イ 証券取引法(昭和二十三年法律第二十五号)第二条第一項第一号乃至第三号により発行されている証券及び債券
ロ 同法同条同項第四号により発行されている社債券のうち、政府保証のあるもの
(2) 一般財産として保有する建物等の財産管理の方法は、法施行規定に定める財産目録に時価を記載することとされているが、この取扱が実行されていないむきが多いから、今後は左記方式による時価評価を行い、財産台帳の整備並びに財産目録の作成を行われたいこと。

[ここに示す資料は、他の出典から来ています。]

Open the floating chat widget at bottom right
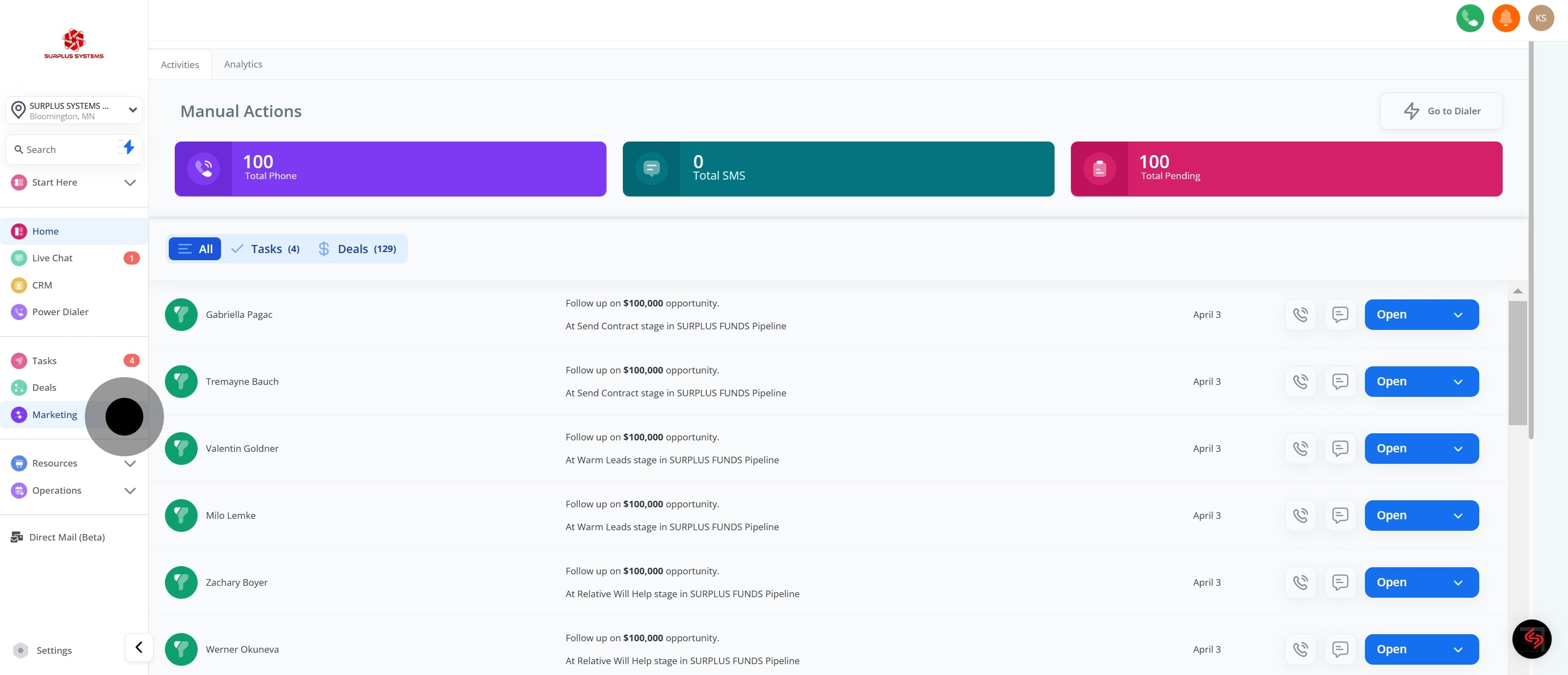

イ 取得財産の価値を、減価償却方式をもつて逓減させ、時価の適正把握を期すること。
ロ 時価評価の方法は、それぞれの組合において内規をもつて定めること。
ハ 右による償却相当額の引当金を積立てる必要がある場合には、その額を決算残金から当該引当金として別途積立金とすること。
三 保健施設について
保健施設については、従来の通ちように示した方針により、それぞれ各組合の実態に即応した施設が活発に実施されているところであるが、今後は公衆衛生思想の普及、疾病の予防及び健康の増進を目的とする施設で、その効果が確認できるものを重点的、積極的に実施すること。